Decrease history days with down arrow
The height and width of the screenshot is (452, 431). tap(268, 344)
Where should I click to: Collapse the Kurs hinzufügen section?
--
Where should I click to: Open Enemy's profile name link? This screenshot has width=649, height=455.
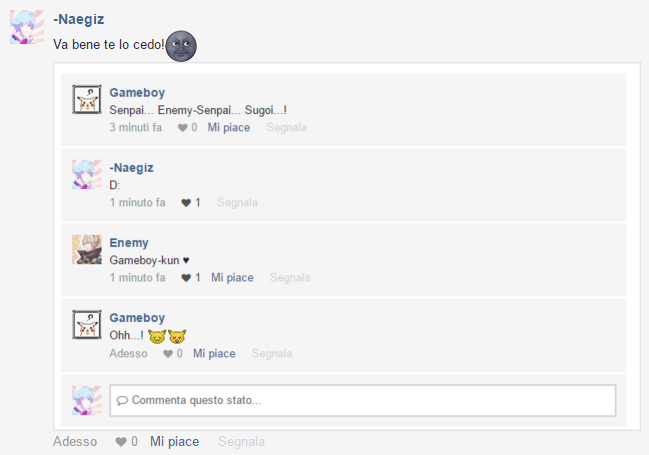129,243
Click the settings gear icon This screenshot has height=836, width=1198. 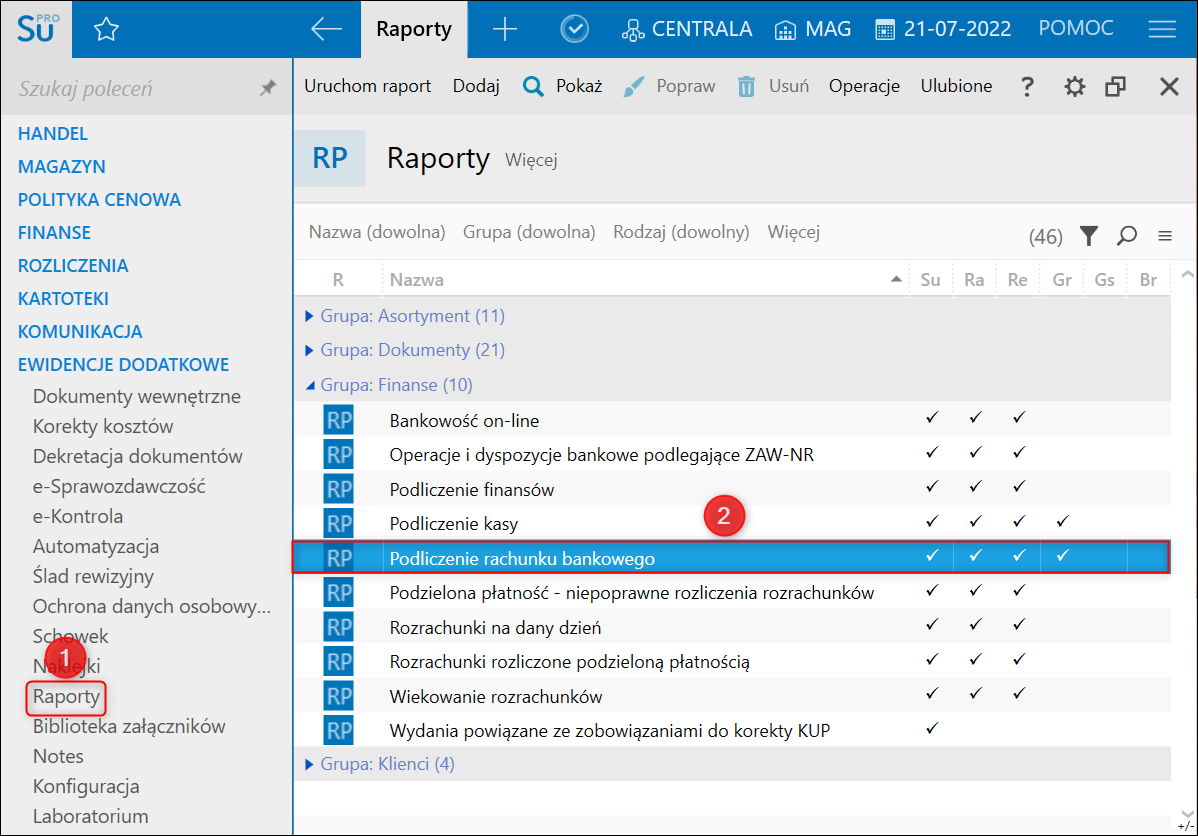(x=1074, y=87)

■ **Exercise instructions**:
Go through the listing above and write out exactly the lines starting with the one holding "Decrease history days with down arrow" and running through the one holding "Where should I click to: Collapse", ends included, and no others.

■ **Your response**:
Decrease history days with down arrow
The height and width of the screenshot is (452, 431). tap(268, 344)
Where should I click to: Collapse the Kurs hinzufügen section?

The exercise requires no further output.